[Stored entries]

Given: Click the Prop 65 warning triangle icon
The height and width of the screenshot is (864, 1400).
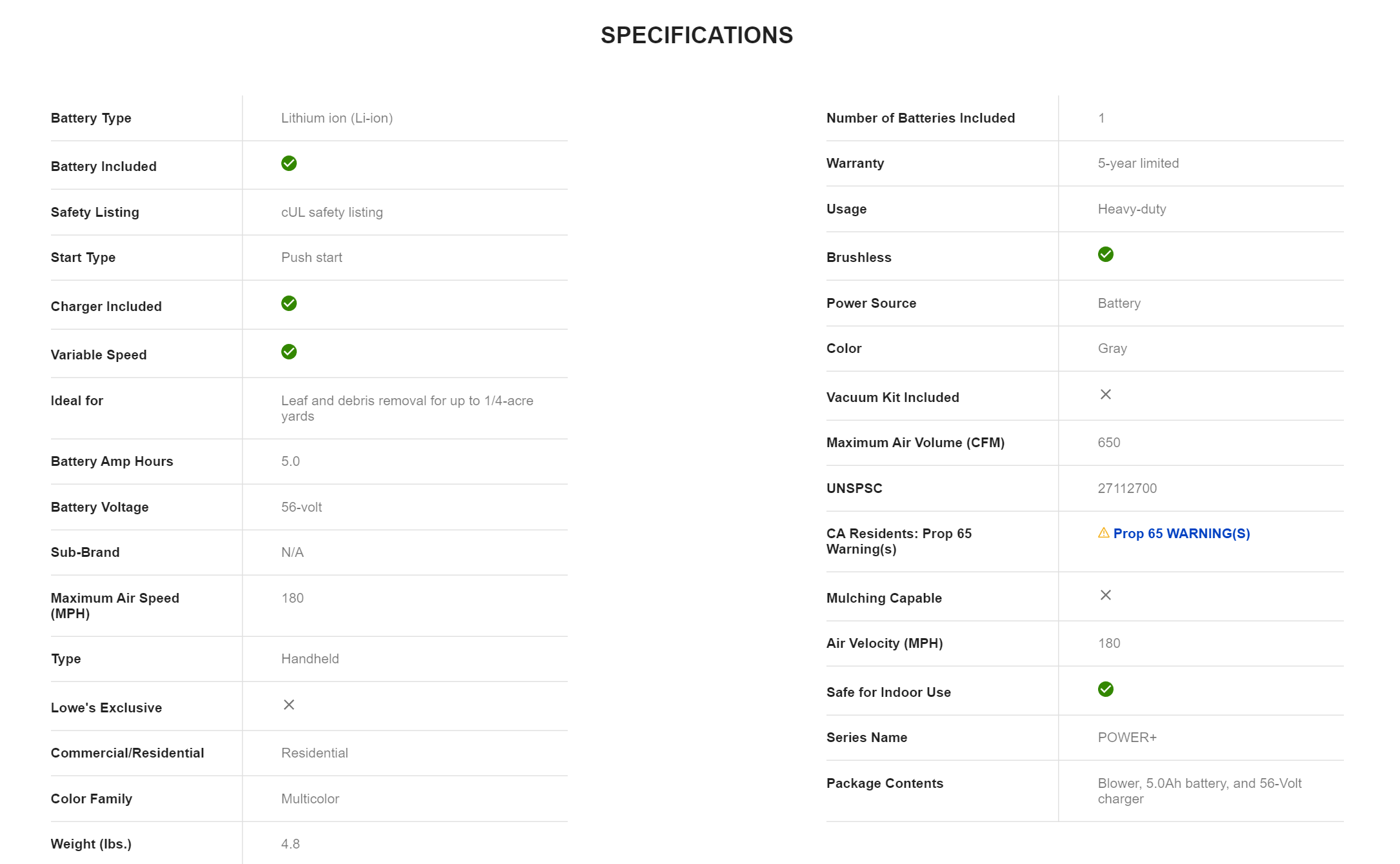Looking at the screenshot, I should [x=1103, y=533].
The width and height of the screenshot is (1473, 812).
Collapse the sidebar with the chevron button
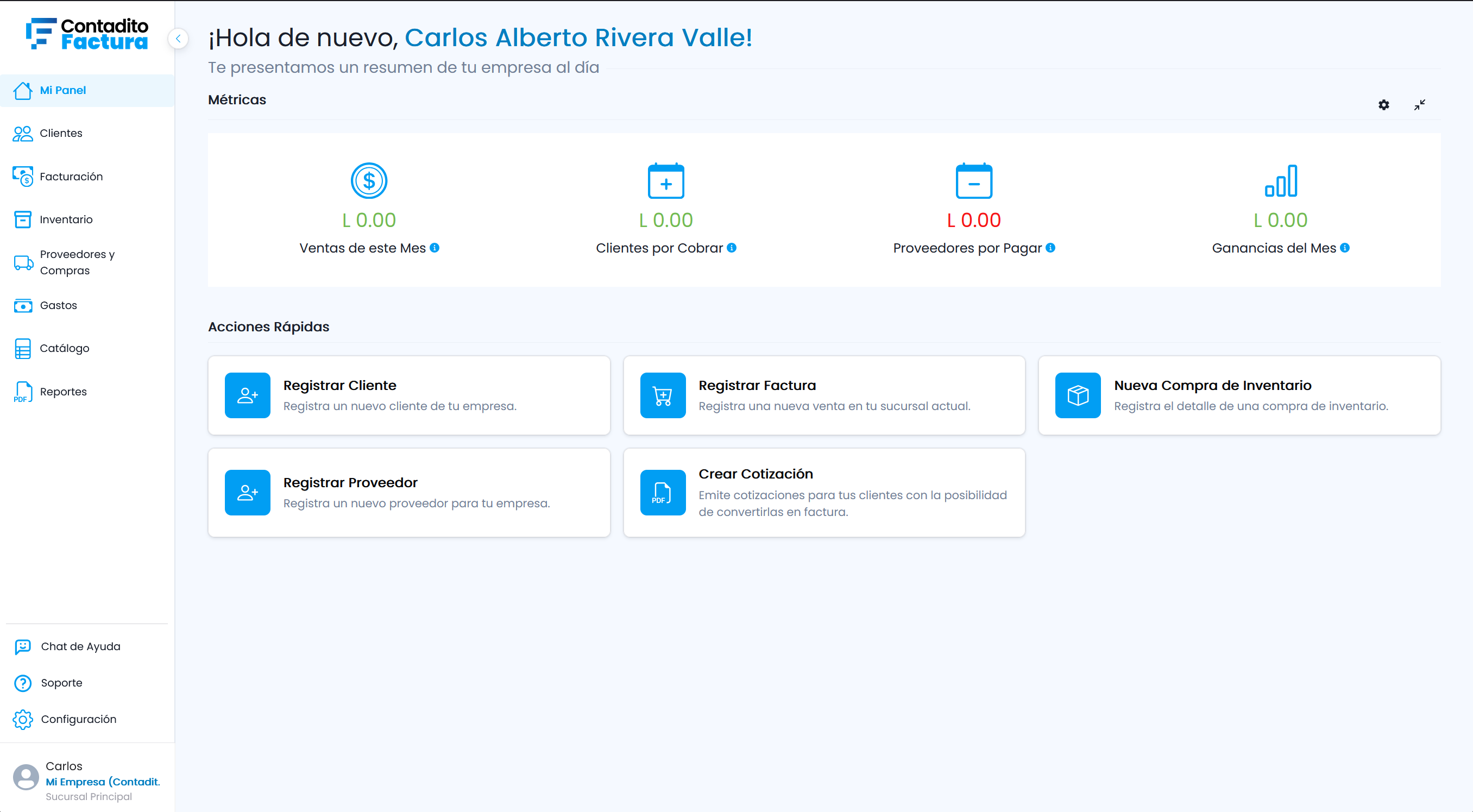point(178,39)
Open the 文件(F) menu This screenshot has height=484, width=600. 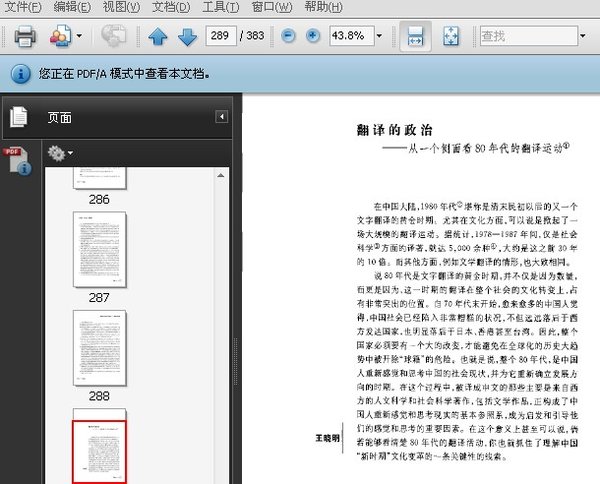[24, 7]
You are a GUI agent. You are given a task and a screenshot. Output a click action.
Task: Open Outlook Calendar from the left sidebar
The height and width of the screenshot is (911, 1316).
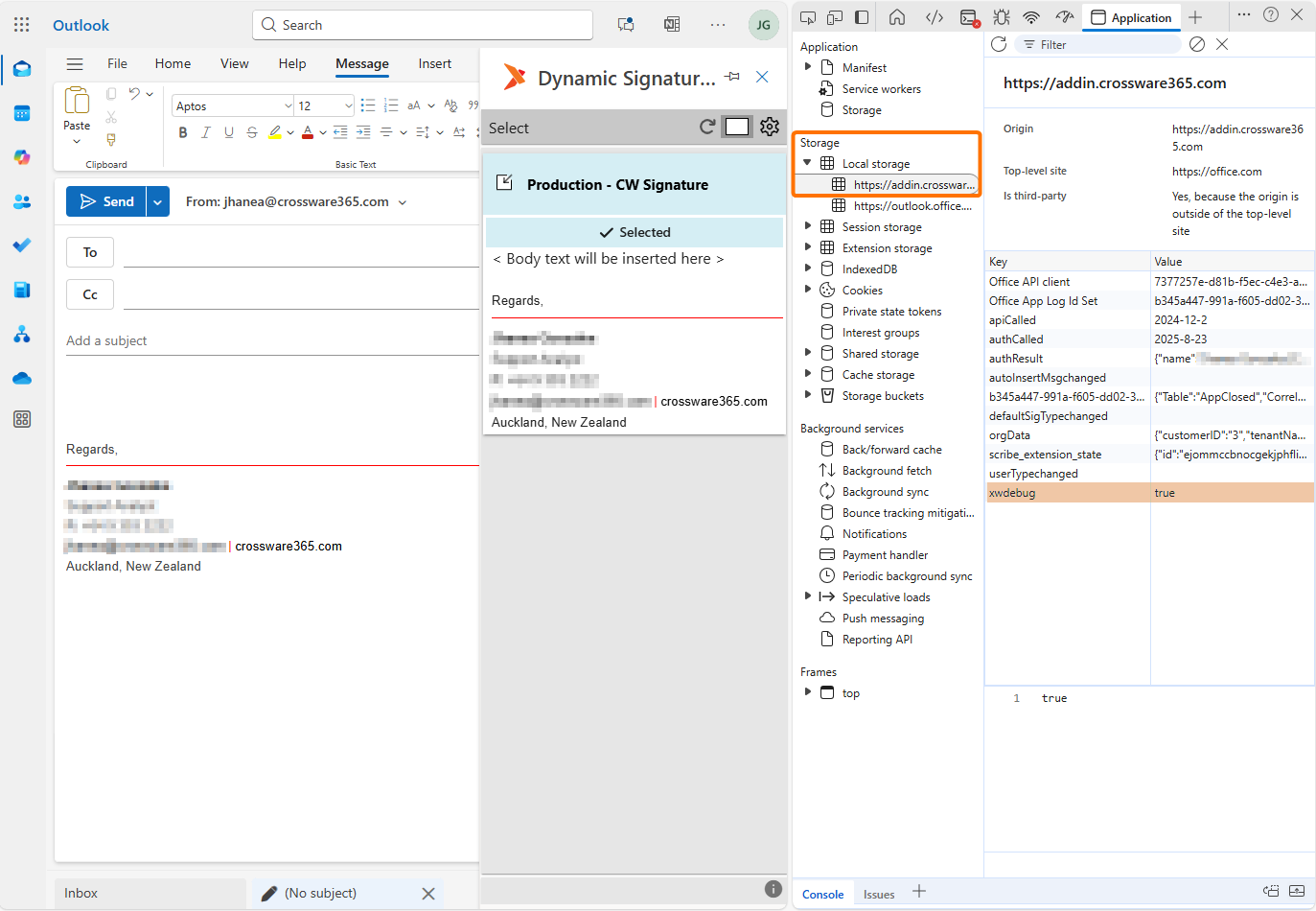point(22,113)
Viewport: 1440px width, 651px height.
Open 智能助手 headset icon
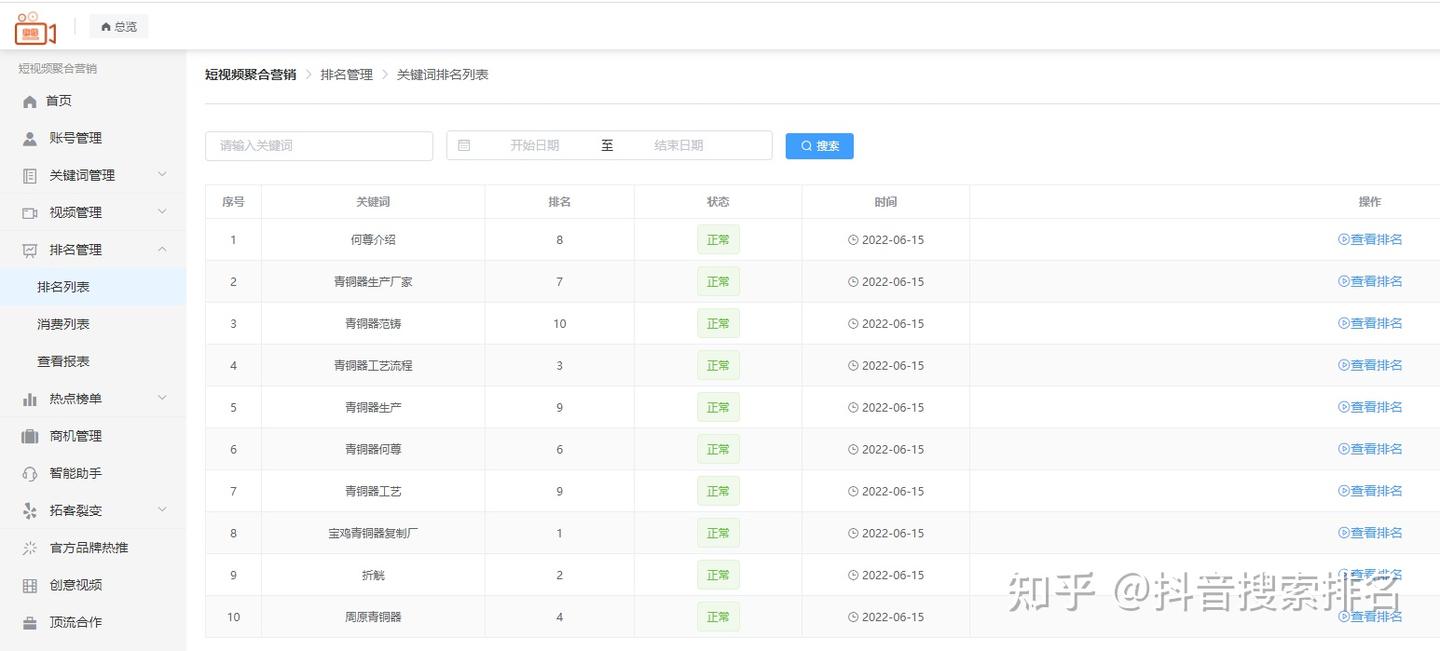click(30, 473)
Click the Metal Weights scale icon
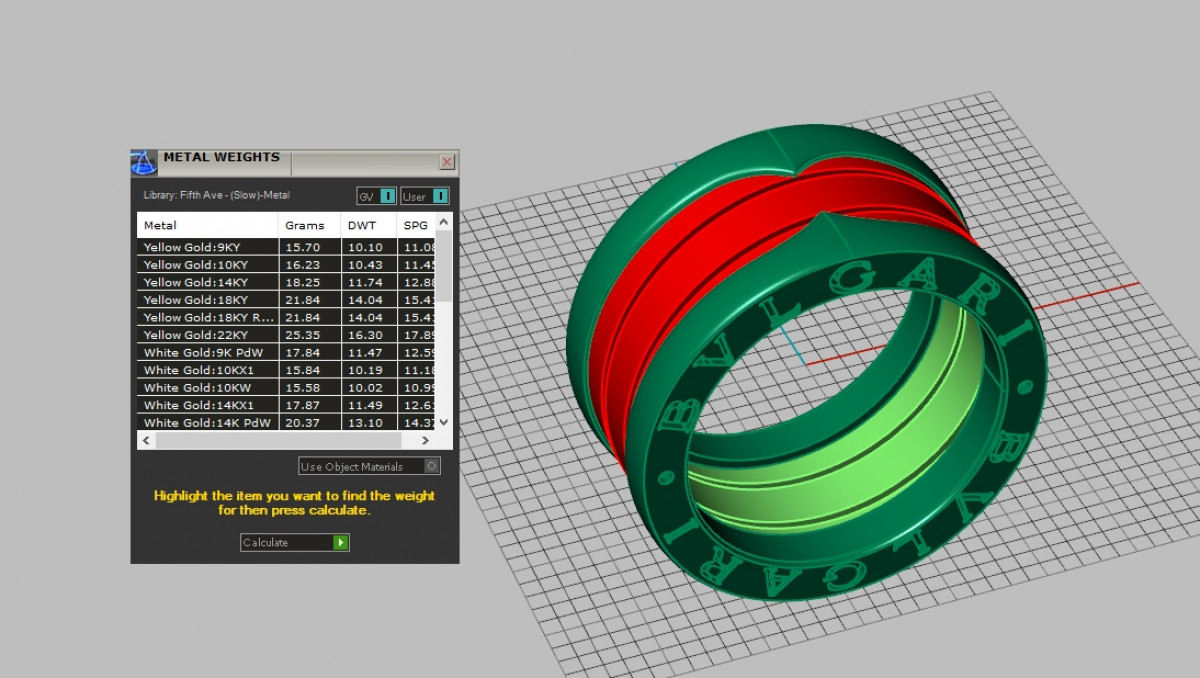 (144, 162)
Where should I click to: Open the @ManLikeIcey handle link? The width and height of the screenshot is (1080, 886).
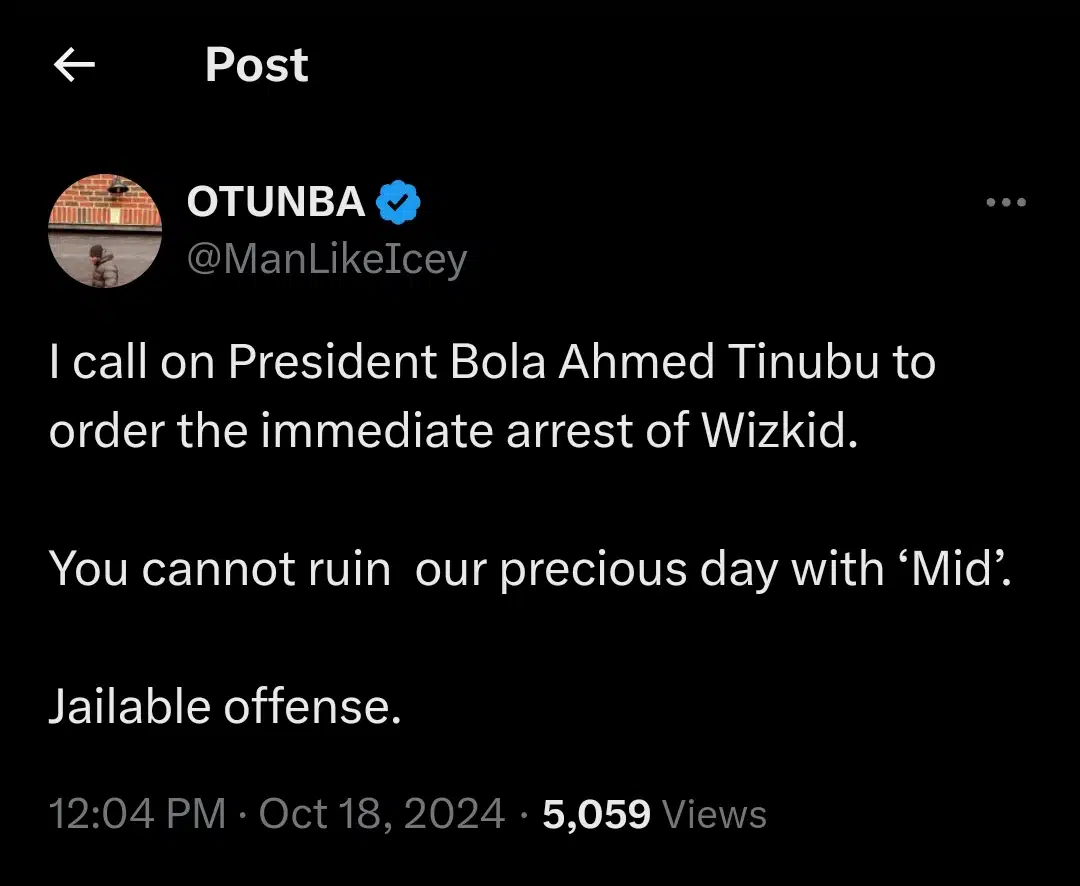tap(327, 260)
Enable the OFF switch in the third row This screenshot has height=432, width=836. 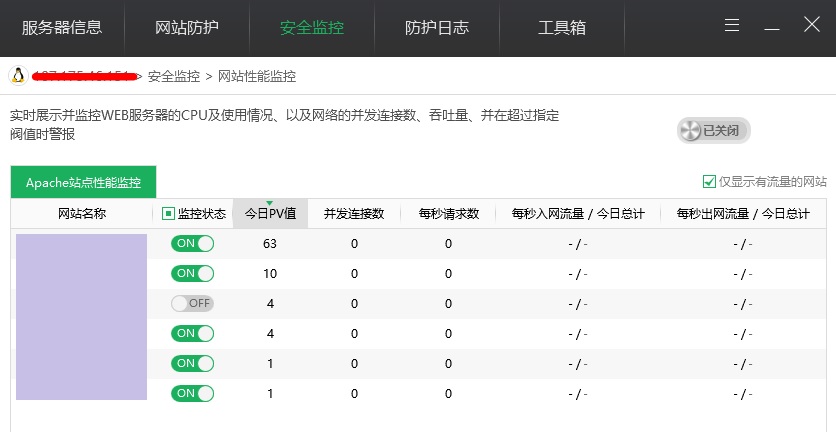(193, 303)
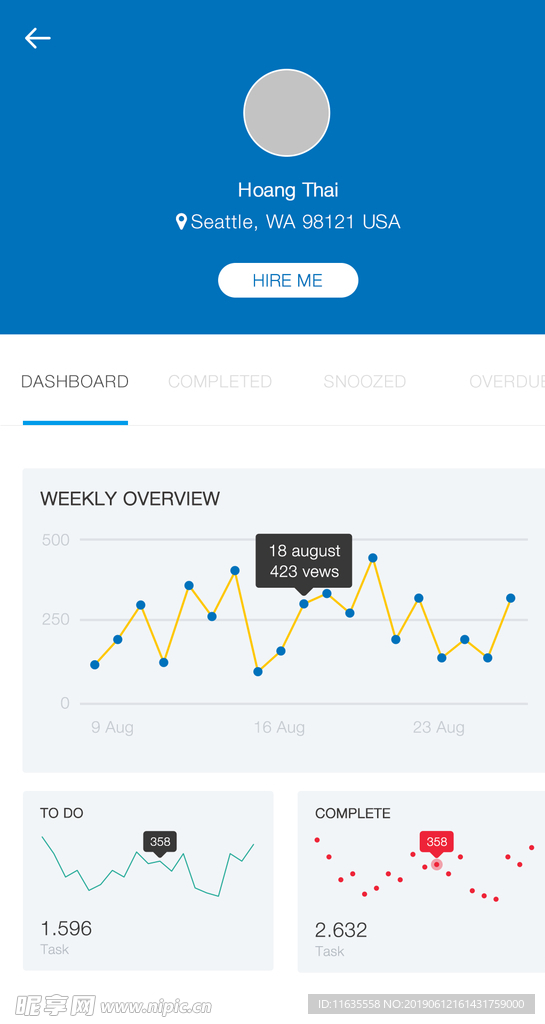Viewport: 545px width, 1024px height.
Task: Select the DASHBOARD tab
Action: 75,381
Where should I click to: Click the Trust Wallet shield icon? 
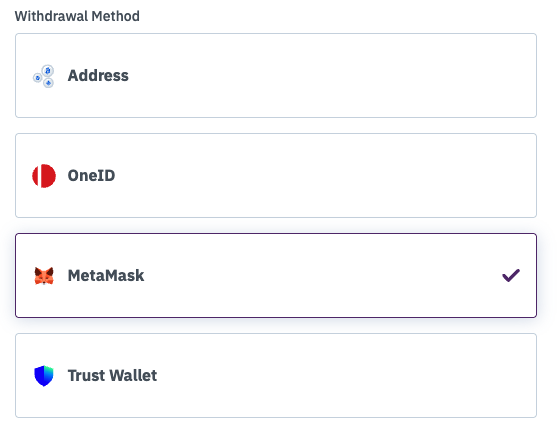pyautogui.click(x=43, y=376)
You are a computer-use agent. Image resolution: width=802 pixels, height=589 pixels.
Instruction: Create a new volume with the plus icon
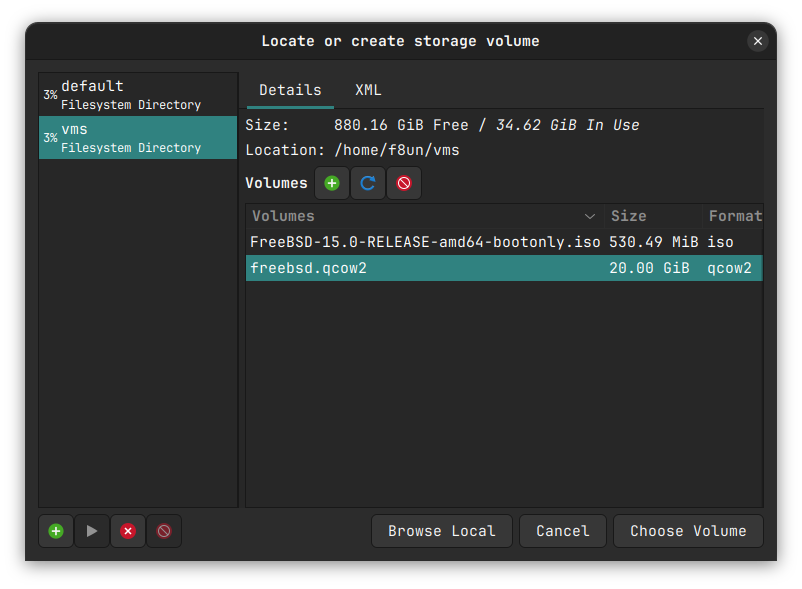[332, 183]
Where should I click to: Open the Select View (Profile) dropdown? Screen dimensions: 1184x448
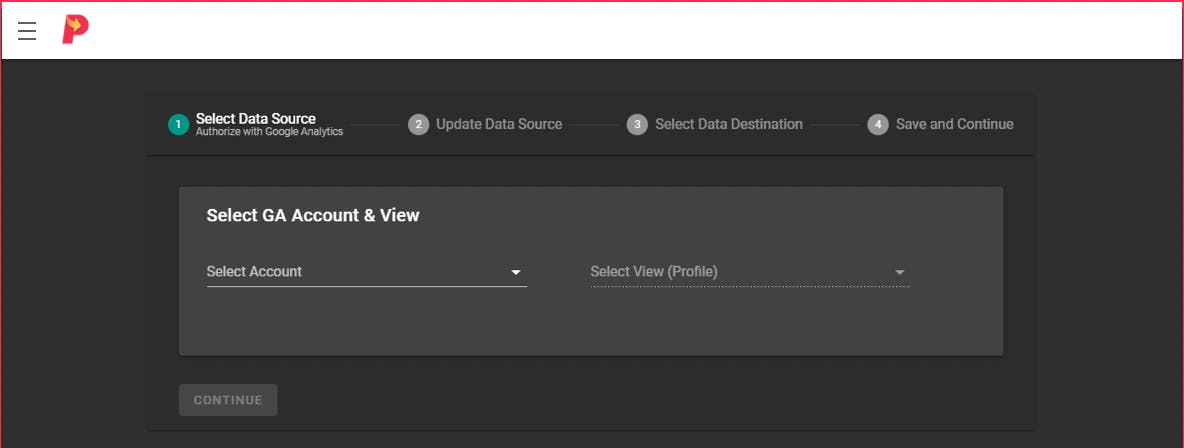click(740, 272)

### [WORK ITEM]
Reproduce only the lines of the records from the start up to and including the line that holds "The width and height of the screenshot is (1473, 812)."; do not carry over any picture.

### [WRITTEN SOLUTION]
Given: Click the Prop 65 warning triangle icon
The height and width of the screenshot is (864, 1400).
Looking at the screenshot, I should [x=1103, y=533].
The width and height of the screenshot is (1473, 812).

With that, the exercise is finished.